(Extrait)
****************

Si le manga a souvent été qualifié de « phénomène éditorial de la décennie », il faut bien reconnaître que la « success story » d’hier est bien moins séduisante aujourd’hui : après avoir plus que quadruplé entre 2001 et 2008, les ventes de manga en France marquent un recul de 15 % en volume entre 2008 et 2011.
Cette évolution se retrouve d’ailleurs dans les commentaires présents dans les dossiers bilanciels de Livres-Hebdo consacrés à la bande dessinée, qui paraissent chaque année à l’approche du Festival d’Angoulême. Si pour l’année 2006 on pouvait lire « Depuis deux ans, la croissance du secteur repose essentiellement sur le manga », la situation en 2007 était plus mesurée (« Certes, dans le domaine du manga, la croissance exponentielle qui a caractérisé les dernières années marque le pas ») mais 2008 gardait un certain optimisme : « « Le manga est l’un des seuls secteurs qui reste en progression », assure le président de Pika, Alain Kahn. » Alors que le marché commençait à reculer en 2009, le ton se faisait aussitôt grave (« Pour la première fois depuis le début de l’introduction de la BD japonaise en France il y a une quinzaine d’années, le marché témoigne d’une grosse fatigue. ») pour asséner un jugement sans détour l’année suivante : « C’est finalement le manga qui montre les signes de faiblesse les plus tangibles. « Après un effet de croissance accéléré, on assiste à un effet accéléré de pente descendante », remarque Guy Delcourt. » D’ailleurs, dès avril, dans les pages des Echos, il ne faisait aucun doute que les comics allaient bientôt remplacer les mangas dans les rayons des librairies. Une mode (forcément passagère) remplaçant l’autre…
Pourtant, contrairement à ce que pourraient laisser penser ces analyses, l’évolution du marché du manga en France n’a rien de surprenant, et tient en grande partie à la spécificité du format éditorial qu’il a introduit, à savoir le format périodique. Je vous propose donc d’examiner comment cette spécificité représente la principale force, mais également la principale faiblesse du manga.

****************

(Contenu des données)
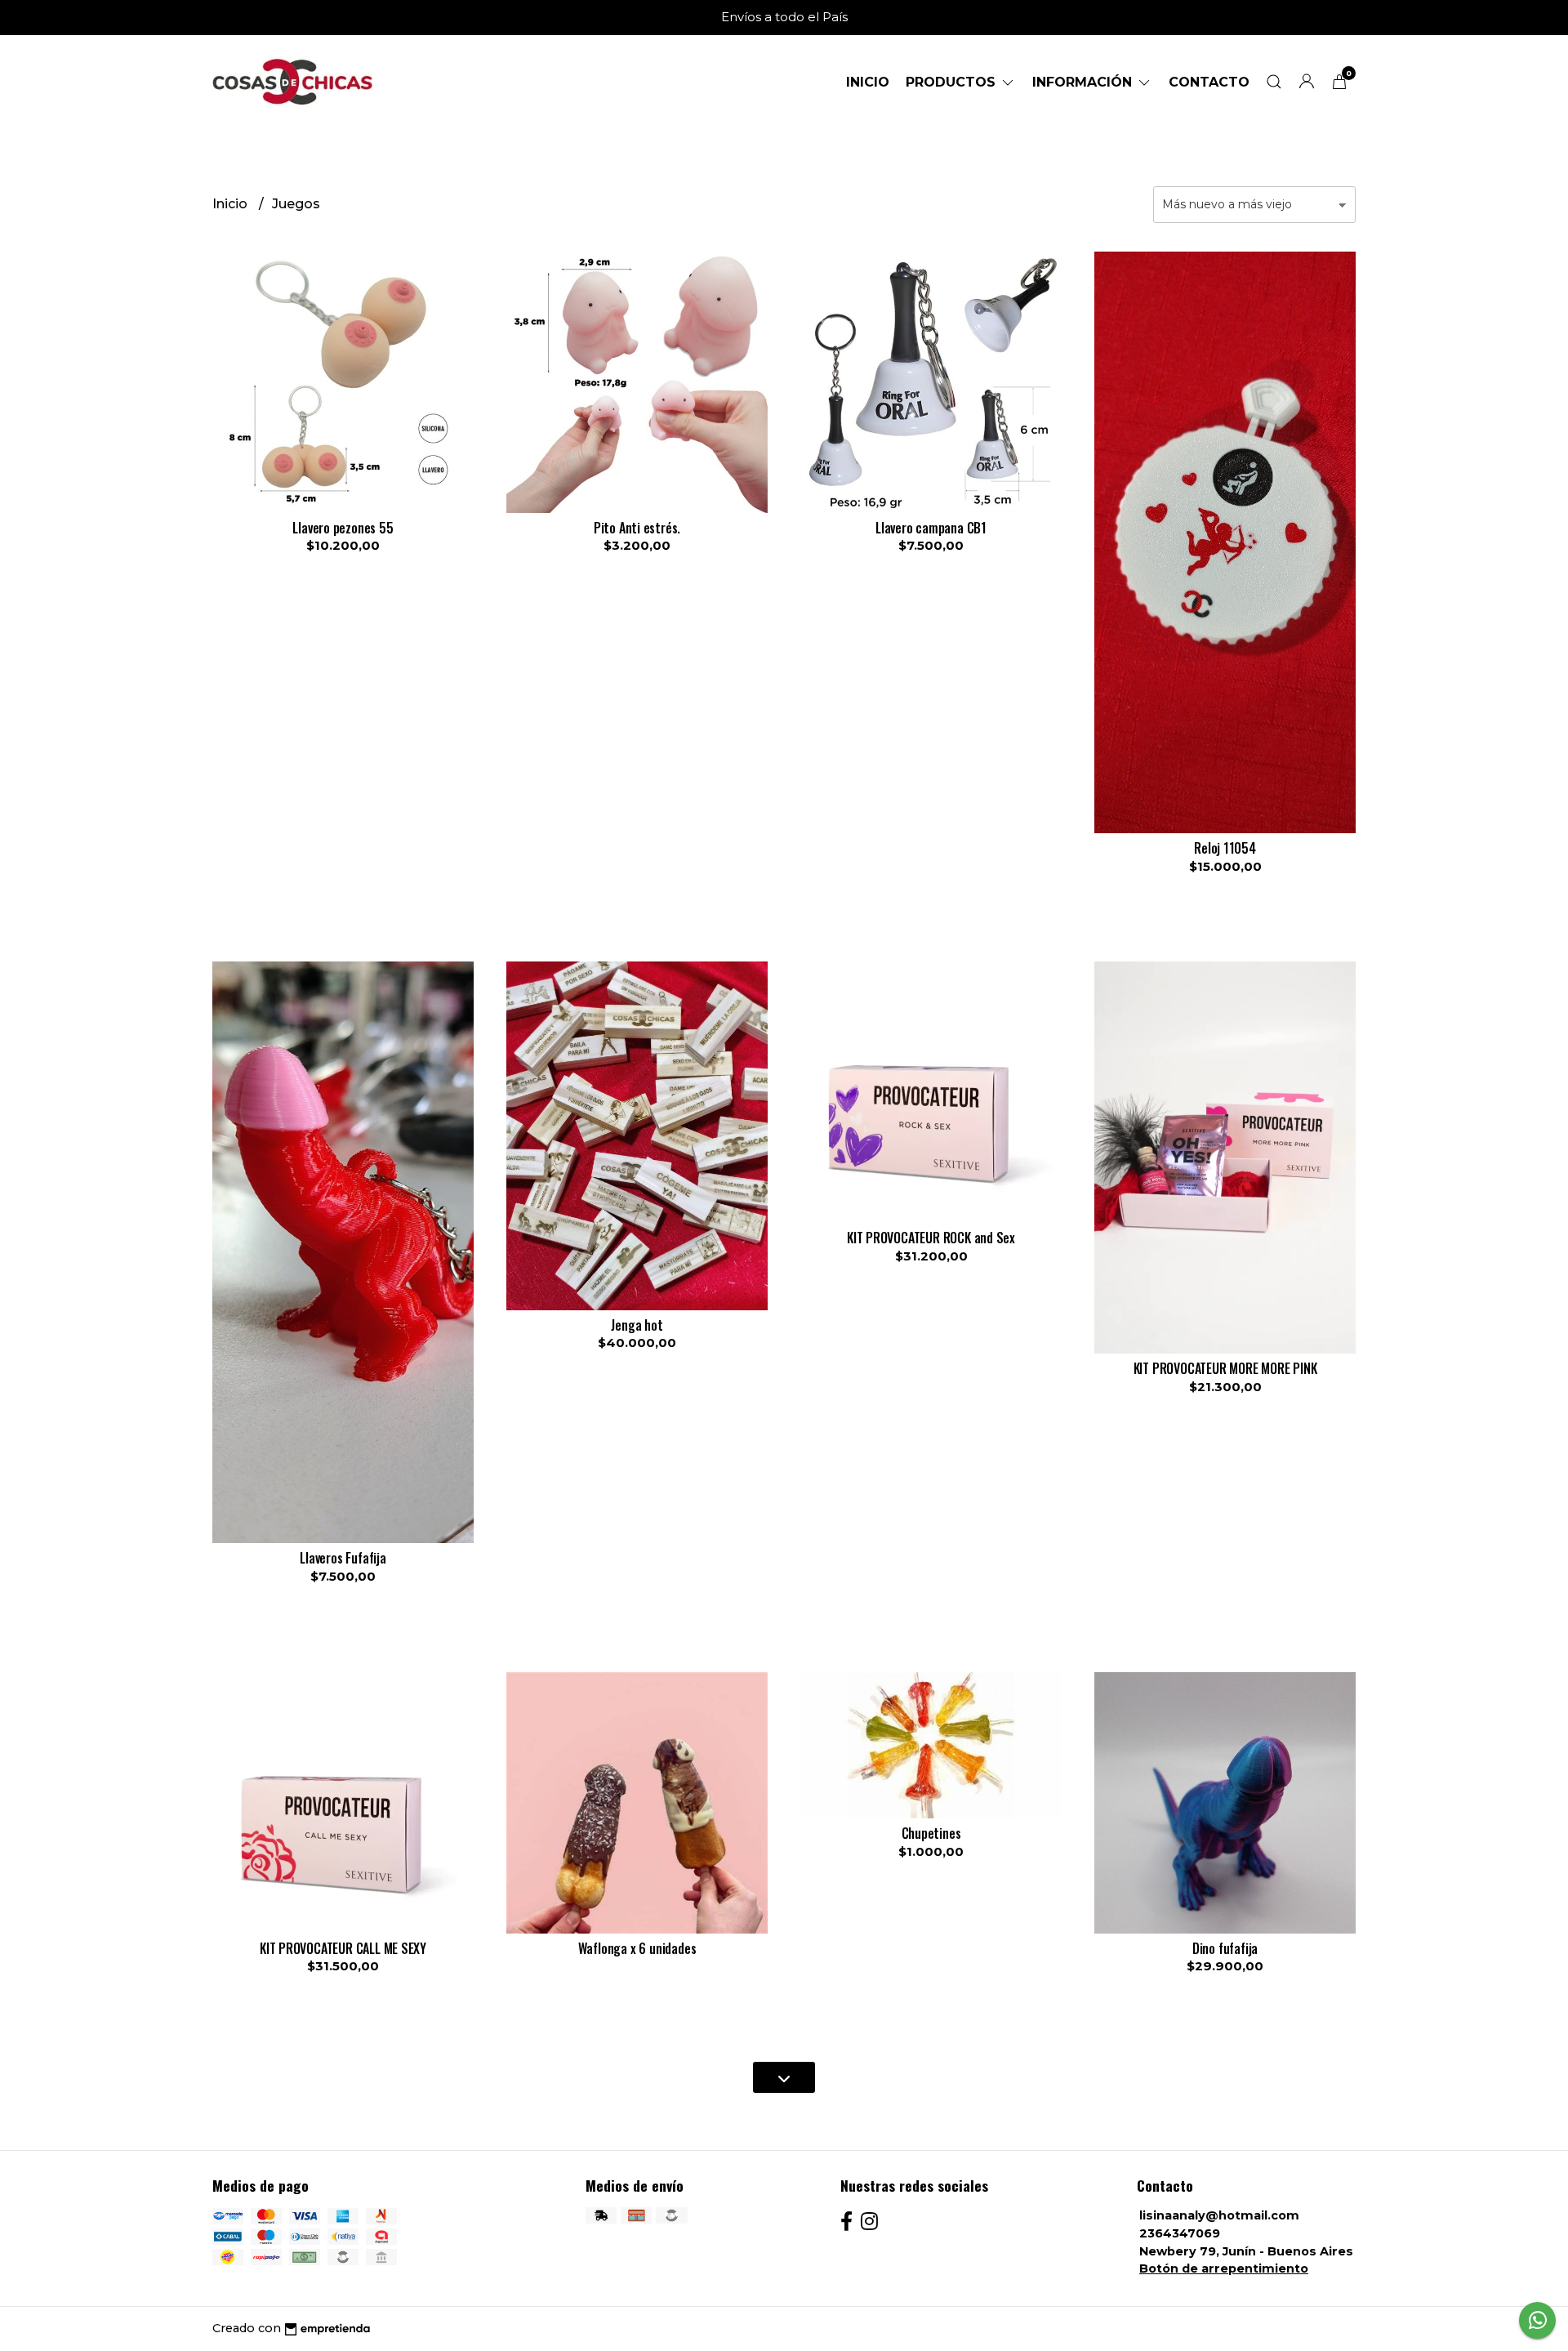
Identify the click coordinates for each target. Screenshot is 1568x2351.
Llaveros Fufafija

****************

(Tâche courte)
Traduisez en anglais la phrase suivante de l'extrait sur le marché du manga : « Je vous propose donc d’examiner comment cette spécificité représente la principale force, mais également la principale faiblesse du manga. »

(Résultat attendu)
I therefore suggest examining how this specific feature represents the main strength, but also the main weakness, of manga.